◆ PROBLEM DESCRIPTION: Return every line of the data below that contains the string "mail".
[START OF DATA LINES]
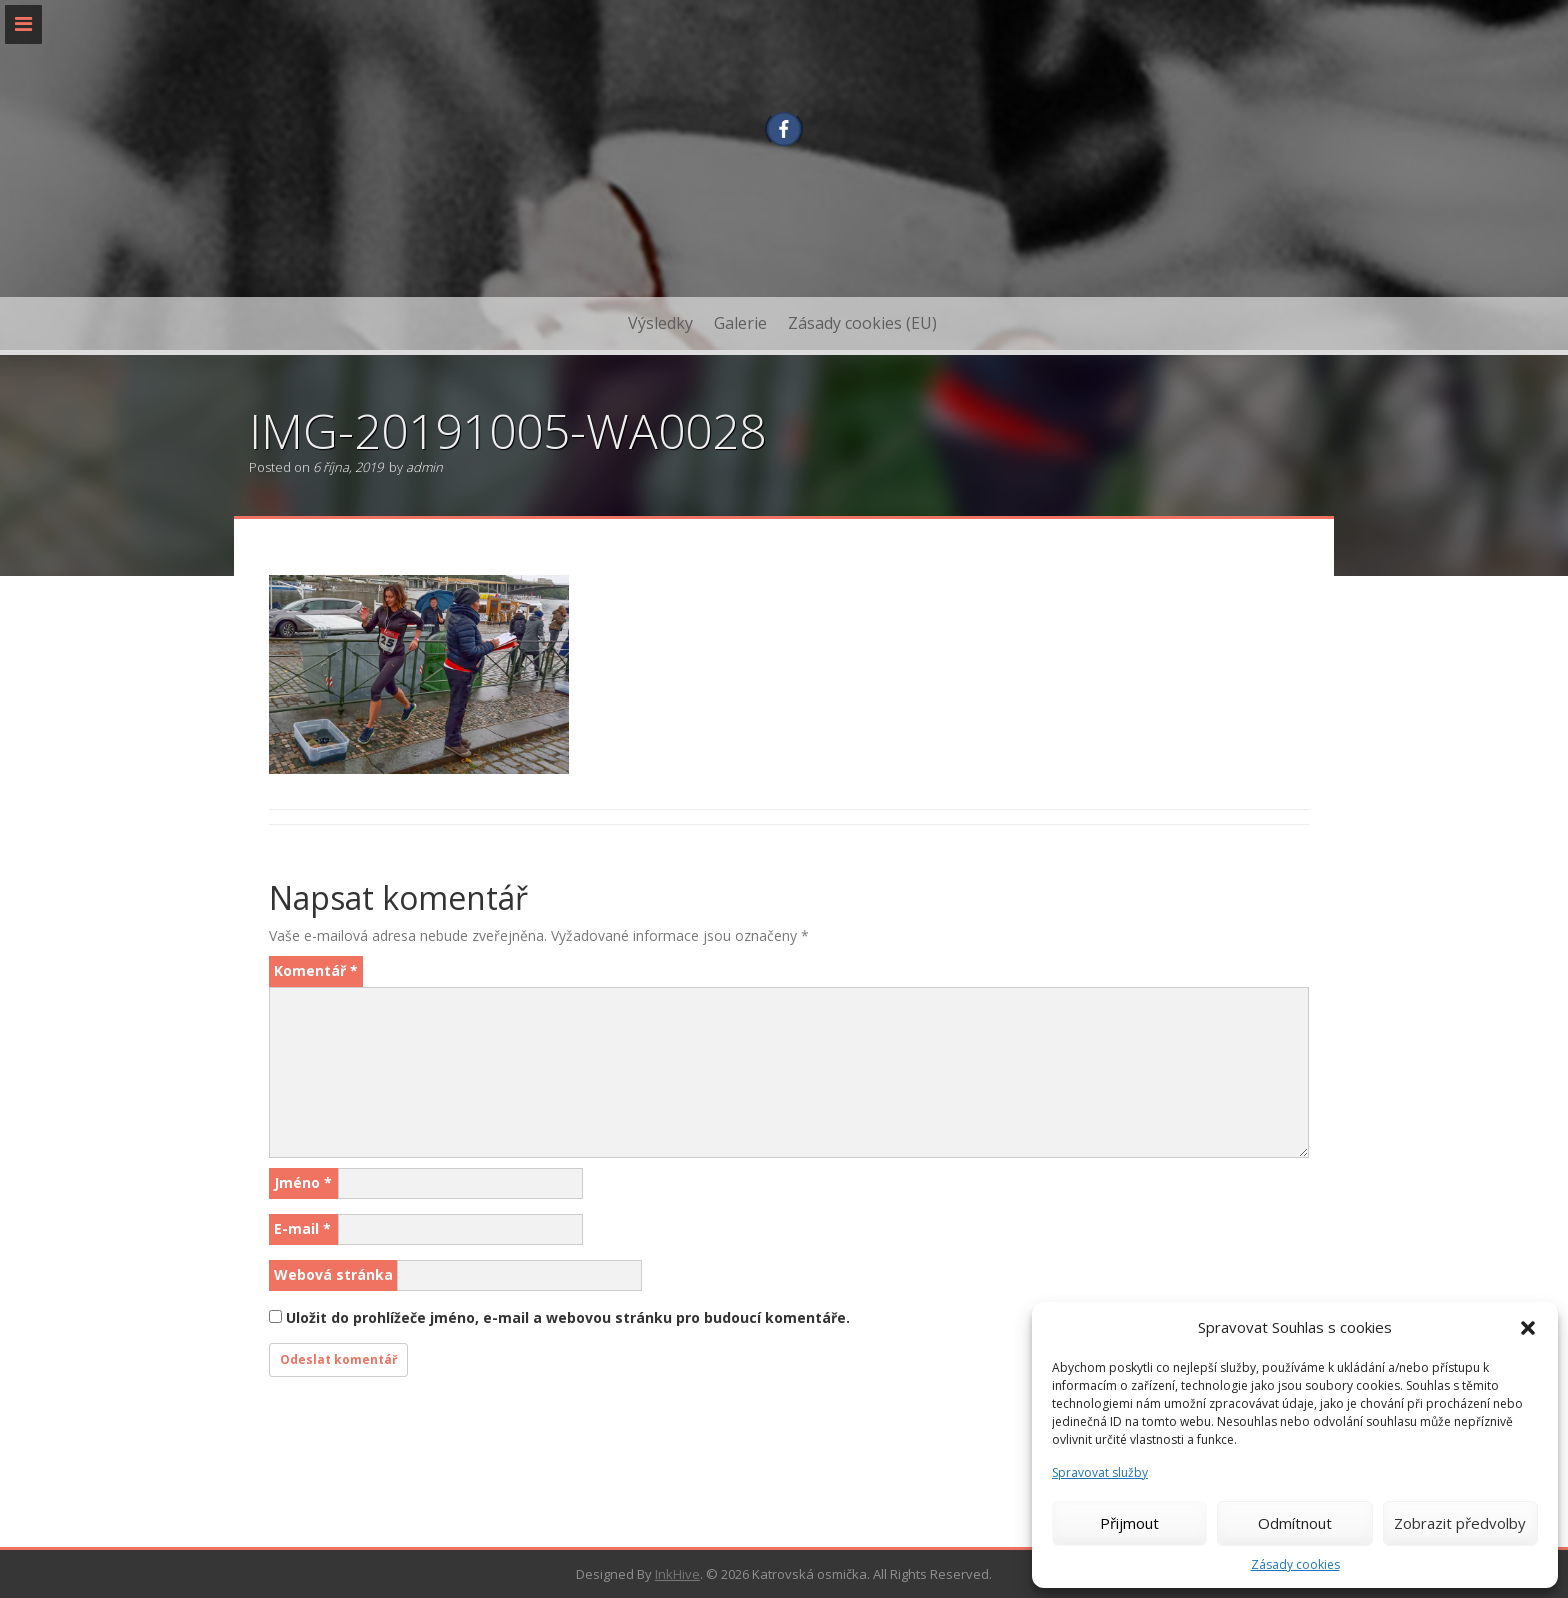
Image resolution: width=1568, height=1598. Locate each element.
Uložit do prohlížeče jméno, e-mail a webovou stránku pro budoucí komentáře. (568, 1317)
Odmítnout (1295, 1523)
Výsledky (660, 323)
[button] (1528, 1328)
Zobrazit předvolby (1460, 1523)
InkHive (677, 1574)
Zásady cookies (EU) (862, 323)
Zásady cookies (1295, 1564)
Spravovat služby (1100, 1472)
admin (424, 467)
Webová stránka (333, 1274)
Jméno (303, 1182)
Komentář (316, 970)
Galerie (740, 323)
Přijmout (1129, 1523)
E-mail (302, 1228)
[END OF DATA LINES]
◆ SOLUTION FOR THIS EXERCISE:
Uložit do prohlížeče jméno, e-mail a webovou stránku pro budoucí komentáře. (568, 1317)
E-mail (302, 1228)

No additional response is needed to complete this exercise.